(Data for review)

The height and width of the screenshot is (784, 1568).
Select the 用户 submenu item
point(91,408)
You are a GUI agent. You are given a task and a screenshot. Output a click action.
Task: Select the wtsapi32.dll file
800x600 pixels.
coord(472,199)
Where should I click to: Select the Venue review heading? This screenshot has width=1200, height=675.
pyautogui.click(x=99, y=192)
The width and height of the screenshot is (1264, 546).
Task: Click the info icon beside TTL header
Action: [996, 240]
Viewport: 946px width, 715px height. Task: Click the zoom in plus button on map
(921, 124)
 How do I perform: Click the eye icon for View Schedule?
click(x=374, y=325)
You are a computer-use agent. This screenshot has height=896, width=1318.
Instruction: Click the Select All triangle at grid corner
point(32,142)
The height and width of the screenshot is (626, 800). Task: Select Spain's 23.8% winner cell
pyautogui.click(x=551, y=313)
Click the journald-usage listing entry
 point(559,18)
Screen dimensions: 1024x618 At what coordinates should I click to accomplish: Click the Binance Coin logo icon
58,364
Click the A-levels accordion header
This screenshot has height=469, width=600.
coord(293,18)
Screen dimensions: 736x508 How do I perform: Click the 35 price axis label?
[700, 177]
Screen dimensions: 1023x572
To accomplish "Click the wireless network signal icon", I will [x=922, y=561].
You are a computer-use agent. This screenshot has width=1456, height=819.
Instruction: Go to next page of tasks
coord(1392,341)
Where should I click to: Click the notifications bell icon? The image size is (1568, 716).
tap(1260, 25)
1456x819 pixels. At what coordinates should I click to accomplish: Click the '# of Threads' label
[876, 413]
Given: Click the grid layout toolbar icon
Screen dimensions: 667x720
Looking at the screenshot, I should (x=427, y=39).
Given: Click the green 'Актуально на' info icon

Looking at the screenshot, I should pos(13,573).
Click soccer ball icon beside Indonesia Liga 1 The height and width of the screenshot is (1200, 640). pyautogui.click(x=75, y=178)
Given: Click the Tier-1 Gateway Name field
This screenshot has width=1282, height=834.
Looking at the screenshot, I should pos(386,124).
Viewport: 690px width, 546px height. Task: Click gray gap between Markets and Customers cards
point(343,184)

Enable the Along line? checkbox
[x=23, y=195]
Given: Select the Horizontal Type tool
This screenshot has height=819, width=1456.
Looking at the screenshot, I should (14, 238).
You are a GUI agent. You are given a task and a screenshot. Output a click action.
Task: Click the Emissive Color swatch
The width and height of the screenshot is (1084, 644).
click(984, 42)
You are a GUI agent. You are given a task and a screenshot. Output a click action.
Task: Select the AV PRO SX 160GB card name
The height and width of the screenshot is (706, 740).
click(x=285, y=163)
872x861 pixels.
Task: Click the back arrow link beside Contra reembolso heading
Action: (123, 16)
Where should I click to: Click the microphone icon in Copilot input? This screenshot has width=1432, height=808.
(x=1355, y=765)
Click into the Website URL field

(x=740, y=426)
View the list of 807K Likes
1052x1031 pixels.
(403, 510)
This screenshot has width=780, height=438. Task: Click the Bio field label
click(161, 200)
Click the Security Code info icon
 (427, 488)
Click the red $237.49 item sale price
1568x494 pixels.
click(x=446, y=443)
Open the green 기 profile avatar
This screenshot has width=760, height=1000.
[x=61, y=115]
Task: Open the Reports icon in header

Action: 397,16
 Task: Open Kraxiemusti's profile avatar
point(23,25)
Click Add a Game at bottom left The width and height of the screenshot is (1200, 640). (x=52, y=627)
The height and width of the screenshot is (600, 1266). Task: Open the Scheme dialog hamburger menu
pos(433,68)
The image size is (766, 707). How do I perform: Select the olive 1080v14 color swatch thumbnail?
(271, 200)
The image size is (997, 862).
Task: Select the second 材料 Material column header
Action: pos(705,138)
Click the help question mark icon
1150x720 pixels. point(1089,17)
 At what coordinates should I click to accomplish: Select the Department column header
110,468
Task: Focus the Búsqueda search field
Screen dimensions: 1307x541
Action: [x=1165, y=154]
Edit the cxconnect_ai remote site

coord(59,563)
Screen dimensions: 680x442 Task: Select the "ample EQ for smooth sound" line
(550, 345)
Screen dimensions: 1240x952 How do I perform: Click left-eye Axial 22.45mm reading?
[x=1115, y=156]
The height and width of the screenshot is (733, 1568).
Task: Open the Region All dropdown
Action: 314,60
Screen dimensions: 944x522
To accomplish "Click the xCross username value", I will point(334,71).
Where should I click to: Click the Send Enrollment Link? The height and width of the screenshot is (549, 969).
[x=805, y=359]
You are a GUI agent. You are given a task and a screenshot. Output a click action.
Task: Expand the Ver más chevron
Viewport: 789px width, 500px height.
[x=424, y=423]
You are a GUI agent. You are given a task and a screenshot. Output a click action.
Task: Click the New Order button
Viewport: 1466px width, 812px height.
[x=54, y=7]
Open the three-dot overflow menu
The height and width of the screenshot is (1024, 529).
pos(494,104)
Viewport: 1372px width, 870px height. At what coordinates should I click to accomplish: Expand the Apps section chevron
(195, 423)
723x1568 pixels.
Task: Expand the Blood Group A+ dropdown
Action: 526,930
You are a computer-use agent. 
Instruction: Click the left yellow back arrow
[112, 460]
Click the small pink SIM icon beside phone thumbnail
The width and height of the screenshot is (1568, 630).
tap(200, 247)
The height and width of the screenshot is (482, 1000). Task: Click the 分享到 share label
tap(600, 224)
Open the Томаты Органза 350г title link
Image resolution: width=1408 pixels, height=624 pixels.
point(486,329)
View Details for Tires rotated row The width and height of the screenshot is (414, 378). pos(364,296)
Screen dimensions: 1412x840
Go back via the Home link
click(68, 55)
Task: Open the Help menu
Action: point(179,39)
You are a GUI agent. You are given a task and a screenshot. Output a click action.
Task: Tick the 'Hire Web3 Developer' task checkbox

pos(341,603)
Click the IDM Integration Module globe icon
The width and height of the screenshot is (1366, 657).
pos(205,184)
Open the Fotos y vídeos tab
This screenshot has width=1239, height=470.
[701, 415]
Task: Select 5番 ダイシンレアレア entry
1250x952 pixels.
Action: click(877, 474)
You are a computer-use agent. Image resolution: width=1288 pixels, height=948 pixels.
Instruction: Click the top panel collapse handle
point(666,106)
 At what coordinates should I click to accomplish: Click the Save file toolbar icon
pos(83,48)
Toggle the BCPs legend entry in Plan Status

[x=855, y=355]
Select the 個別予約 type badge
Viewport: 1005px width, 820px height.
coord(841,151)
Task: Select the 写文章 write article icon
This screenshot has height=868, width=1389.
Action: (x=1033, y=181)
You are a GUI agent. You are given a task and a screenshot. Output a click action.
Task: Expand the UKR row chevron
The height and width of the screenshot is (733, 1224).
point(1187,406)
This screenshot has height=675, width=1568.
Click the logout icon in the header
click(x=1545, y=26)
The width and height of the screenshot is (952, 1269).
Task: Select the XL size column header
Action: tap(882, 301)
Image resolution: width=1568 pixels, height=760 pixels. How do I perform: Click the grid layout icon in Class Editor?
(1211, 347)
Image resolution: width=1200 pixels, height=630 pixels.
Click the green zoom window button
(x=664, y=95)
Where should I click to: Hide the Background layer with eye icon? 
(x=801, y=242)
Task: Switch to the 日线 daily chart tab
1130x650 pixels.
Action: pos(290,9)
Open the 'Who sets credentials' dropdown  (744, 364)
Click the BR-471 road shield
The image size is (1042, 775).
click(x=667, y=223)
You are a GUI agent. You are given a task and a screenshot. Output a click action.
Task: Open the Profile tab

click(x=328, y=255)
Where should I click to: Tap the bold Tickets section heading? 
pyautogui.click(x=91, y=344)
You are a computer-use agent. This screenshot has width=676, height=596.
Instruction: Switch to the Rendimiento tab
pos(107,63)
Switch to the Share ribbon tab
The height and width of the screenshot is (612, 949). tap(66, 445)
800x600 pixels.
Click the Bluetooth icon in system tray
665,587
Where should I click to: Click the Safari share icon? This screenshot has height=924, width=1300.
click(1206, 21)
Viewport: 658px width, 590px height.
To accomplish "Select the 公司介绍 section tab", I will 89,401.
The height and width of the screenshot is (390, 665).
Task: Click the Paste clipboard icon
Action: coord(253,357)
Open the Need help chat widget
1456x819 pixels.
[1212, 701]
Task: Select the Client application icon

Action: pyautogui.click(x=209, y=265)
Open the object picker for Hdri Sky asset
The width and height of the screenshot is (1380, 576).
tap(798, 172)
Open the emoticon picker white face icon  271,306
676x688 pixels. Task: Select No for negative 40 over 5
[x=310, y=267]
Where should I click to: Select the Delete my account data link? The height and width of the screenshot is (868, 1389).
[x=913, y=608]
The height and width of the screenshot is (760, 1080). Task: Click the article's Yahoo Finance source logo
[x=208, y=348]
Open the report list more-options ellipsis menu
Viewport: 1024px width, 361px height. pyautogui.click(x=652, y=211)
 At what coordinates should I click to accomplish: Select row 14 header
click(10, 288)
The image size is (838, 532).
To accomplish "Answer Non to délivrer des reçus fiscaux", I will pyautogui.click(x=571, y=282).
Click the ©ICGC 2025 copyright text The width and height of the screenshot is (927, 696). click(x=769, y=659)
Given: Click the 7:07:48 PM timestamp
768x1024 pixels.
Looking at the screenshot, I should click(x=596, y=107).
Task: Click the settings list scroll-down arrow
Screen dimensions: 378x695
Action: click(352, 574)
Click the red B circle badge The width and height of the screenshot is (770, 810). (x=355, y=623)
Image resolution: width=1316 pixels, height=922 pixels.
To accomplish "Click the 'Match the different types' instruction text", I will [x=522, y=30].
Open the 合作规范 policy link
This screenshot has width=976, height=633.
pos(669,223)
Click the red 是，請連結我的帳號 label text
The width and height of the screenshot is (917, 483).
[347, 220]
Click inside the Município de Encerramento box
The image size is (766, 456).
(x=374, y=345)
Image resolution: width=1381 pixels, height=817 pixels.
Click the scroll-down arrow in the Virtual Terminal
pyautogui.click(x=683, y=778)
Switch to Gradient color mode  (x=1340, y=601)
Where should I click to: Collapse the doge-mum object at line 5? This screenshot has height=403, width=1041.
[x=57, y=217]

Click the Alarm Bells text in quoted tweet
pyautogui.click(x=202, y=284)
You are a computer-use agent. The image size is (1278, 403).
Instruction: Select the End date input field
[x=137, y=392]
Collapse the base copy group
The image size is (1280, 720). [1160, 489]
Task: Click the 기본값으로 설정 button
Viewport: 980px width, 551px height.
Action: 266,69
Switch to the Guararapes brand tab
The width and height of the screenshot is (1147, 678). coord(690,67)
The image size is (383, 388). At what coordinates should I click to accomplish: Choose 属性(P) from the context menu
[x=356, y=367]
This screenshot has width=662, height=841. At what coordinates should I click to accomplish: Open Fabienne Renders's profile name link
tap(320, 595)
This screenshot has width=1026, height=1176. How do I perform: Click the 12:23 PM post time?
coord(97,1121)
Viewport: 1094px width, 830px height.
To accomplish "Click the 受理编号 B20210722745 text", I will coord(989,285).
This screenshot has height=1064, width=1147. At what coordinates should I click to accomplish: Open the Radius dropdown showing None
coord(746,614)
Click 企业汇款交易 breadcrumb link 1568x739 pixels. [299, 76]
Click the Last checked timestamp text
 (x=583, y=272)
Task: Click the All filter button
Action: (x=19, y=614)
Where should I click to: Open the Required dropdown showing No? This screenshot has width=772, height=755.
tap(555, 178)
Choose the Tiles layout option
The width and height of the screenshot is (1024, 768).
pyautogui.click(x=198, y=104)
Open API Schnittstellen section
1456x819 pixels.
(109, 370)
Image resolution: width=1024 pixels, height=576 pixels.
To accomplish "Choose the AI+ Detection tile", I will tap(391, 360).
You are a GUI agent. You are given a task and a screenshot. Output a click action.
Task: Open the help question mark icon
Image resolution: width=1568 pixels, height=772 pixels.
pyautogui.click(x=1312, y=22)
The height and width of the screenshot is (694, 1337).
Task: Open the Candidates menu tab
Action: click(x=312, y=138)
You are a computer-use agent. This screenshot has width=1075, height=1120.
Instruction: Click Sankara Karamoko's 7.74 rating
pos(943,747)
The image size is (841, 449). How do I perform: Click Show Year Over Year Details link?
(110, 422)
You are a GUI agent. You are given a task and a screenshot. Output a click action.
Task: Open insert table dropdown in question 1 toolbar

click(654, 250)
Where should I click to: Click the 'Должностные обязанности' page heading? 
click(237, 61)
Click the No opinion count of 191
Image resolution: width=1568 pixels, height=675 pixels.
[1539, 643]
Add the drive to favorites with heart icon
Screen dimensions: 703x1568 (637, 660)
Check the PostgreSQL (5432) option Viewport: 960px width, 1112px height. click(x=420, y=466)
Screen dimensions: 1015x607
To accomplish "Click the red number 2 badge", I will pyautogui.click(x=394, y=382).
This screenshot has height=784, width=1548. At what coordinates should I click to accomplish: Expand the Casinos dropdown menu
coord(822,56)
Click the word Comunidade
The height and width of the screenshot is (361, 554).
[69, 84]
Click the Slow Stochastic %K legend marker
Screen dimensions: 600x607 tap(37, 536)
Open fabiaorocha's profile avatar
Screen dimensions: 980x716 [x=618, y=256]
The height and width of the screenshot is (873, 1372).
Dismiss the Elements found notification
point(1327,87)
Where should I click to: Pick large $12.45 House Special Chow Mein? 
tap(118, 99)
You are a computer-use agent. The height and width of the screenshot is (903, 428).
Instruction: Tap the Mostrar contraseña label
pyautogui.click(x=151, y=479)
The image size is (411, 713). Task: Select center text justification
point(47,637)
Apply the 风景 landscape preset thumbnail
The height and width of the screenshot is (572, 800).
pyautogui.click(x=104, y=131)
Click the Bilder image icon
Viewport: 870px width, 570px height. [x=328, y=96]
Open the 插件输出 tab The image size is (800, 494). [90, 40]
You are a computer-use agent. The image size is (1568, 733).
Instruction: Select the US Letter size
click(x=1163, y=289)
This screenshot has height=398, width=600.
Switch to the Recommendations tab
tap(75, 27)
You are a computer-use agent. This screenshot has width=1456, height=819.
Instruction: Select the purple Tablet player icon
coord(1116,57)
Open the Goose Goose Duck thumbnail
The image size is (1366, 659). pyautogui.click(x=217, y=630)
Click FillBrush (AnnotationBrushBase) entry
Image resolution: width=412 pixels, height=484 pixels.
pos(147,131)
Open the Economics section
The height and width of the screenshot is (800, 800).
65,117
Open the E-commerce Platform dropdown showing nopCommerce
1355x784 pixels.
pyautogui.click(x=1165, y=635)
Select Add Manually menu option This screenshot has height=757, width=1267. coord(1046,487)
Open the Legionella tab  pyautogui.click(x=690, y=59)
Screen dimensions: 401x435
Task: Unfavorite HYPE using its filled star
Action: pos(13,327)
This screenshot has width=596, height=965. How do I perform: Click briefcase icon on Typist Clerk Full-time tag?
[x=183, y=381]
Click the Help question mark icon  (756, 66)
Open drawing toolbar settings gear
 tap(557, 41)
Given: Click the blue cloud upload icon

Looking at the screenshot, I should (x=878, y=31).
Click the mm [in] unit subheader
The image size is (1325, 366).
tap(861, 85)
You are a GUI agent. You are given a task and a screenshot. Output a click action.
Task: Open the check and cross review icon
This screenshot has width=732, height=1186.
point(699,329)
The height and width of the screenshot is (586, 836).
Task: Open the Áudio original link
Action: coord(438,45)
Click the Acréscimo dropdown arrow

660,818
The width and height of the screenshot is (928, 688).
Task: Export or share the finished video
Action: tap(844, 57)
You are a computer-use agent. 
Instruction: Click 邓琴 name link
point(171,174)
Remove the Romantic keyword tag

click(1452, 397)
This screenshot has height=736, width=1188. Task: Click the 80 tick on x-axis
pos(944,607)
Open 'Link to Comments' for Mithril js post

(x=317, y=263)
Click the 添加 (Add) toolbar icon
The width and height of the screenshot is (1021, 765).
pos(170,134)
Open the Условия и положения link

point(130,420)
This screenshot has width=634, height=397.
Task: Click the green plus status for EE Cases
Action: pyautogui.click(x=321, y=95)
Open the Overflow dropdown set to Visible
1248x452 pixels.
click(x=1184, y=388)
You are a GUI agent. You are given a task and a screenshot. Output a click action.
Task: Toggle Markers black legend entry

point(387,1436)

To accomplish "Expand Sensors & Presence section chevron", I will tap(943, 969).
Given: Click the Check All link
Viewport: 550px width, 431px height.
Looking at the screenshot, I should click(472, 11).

(End Data for review)

=== Assignment ===
Of the lines above, extract only those from the line with "Screen dimensions: 1023x572" to the line with "Given: Select the Horizontal Type tool", both included, exactly as written.

=== Answer for the task ===
Screen dimensions: 1023x572
To accomplish "Click the wireless network signal icon", I will [x=922, y=561].
You are a computer-use agent. This screenshot has width=1456, height=819.
Instruction: Go to next page of tasks
coord(1392,341)
Where should I click to: Click the notifications bell icon? The image size is (1568, 716).
tap(1260, 25)
1456x819 pixels. At what coordinates should I click to accomplish: Click the '# of Threads' label
[876, 413]
Given: Click the grid layout toolbar icon
Screen dimensions: 667x720
Looking at the screenshot, I should (x=427, y=39).
Given: Click the green 'Актуально на' info icon

Looking at the screenshot, I should pos(13,573).
Click soccer ball icon beside Indonesia Liga 1 The height and width of the screenshot is (1200, 640). pyautogui.click(x=75, y=178)
Given: Click the Tier-1 Gateway Name field
This screenshot has width=1282, height=834.
Looking at the screenshot, I should pos(386,124).
Viewport: 690px width, 546px height. Task: Click gray gap between Markets and Customers cards
point(343,184)

Enable the Along line? checkbox
[x=23, y=195]
Given: Select the Horizontal Type tool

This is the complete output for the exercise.